I’m originally from Detroit. My father was Canadian, so I have relatives on both sides of the Detroit River. I lived for a number of years in Iowa, while I taught in the English Department at Iowa State University, but now I live in the Chicago area. I loved my students at ISU but I’m a city girl at heart.
My son lives nearby. He takes in shelter dogs, so I’m lucky enough to have grand dogs!
At what age did you realize your fascination with books? When did you start writing?
I always read a lot. When I was a kid, my mother tried to make me spend more time outdoors by limiting me to five chapters a day. My dissertation was on the English novel. But I never thought I was creative enough to write. That changed after the Lord of the Rings movies came out, entrancing me and then driving me to read and write fanfiction. I wrote a literal million words of fanfic. One site kept track so I knew when I hit that number. Some author says you have to write a million words of weak writing before you’ve learned enough to write something good. So at that point I decided to launch into my own stuff.

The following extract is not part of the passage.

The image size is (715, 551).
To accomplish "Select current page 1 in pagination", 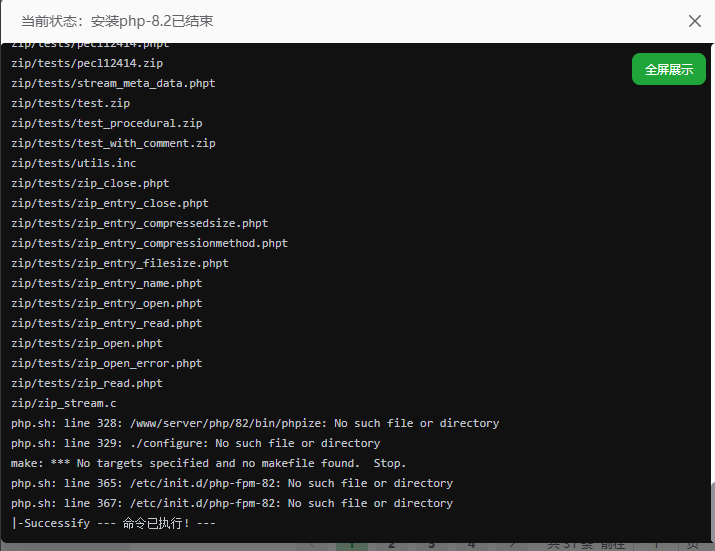I will coord(352,545).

Who are your favorite authors to read? What is your favorite genre to read. Who Inspires you in your writings?
My favorite authors and genres vary. Sometimes I binge on one genre and then have to switch to another one because everything is starting to sound the same. But my favorites list always includes Jane Austen. At the moment, it also includes Megan Whalen Turner, Louise Penny, and Fredrick Backman. They’re all entertaining. They also all deepen my understanding of what goes on in the human heart. They all have a sense of place. They all surprise me.

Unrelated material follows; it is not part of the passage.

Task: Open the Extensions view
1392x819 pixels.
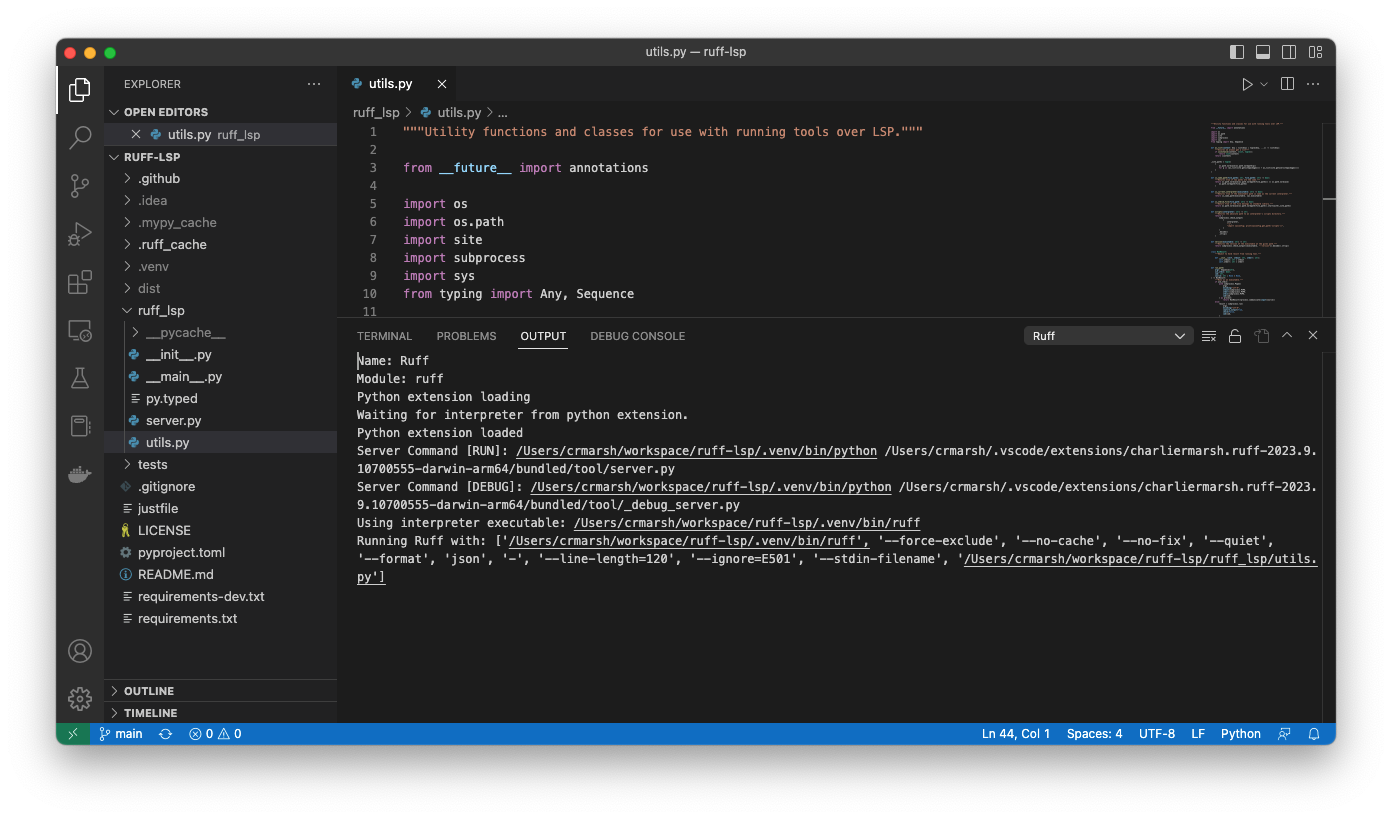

Tell us a little about your latest book?
My newest YA fantasy, THE WYSMAN, comes out from Inspired Quill on June 27, 2020. Here’s a blurb for it:
“The Grabber is just a fright tale.”
Former street kid Jarka was born with a crooked foot and uses a crutch, but that no longer matters now that he’s an apprentice Wysman, training to advise the king. When poor kids start to go missing from the city’s streets, though, Jarka suspects that whatever’s causing the disappearances comes from the castle.
Now he needs to watch his step or risk losing the position he fought so hard to win… but when someone close to him becomes the latest victim, Jarka knows he’s running out of time.
His search takes him from diving into ancient history to standing up to those who want to beat or bleed the magic out of him.
Will Jarka succeed in uncovering an evil long-hidden, or will he see friends and family vanish into the darkness? And whose side is the King on, in his determination to bind his nobles to him no matter what black arts they’ve dabbled in? If Jarka fails in his search, his own future won’t be the worst thing lost.
I don’t know how long it took me to write THE WYSMAN. It depends on what you count. I have drafts dating from six or seven years ago. I kept working on it, deciding it wasn’t good enough, setting it aside, and then coming back to it after I’d have a chance to learn some more about writing. I couldn’t let the character of Jarka go. I want other people to read about him and love him and respect him! He deserves it.